* EXERCISE OBJECTIVE *
Return each line below exactly as it reads, and omit any image in it.

* RECORDS PROVIDED *

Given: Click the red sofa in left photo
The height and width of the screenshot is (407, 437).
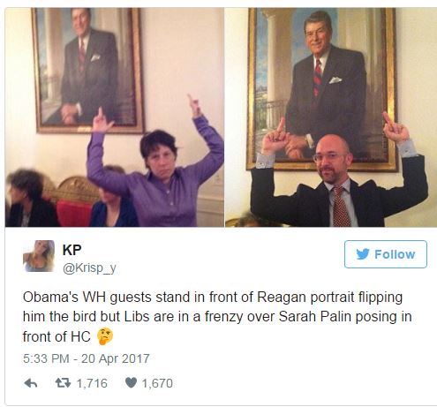Looking at the screenshot, I should coord(74,213).
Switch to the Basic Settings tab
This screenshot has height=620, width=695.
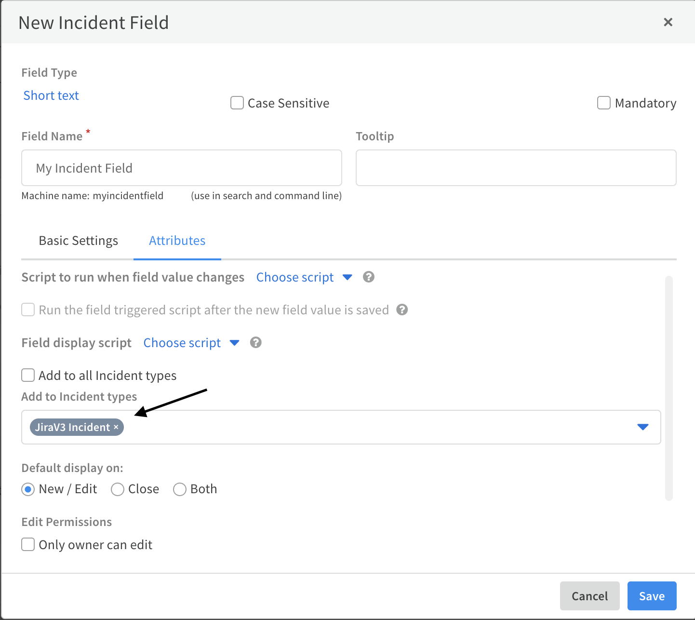(x=78, y=241)

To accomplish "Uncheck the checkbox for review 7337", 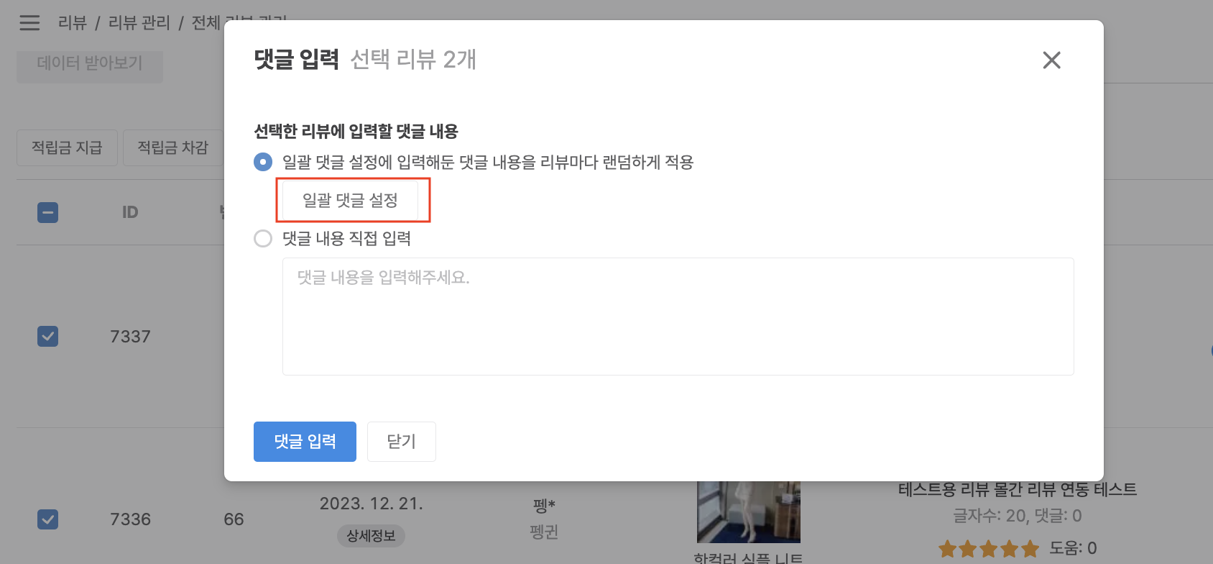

* WRITTEN REPLY *
Given: Click the red sofa in left photo
The height and width of the screenshot is (407, 437).
Looking at the screenshot, I should coord(74,213).
Switch to the Basic Settings tab
This screenshot has height=620, width=695.
(x=78, y=241)

To accomplish "Uncheck the checkbox for review 7337", 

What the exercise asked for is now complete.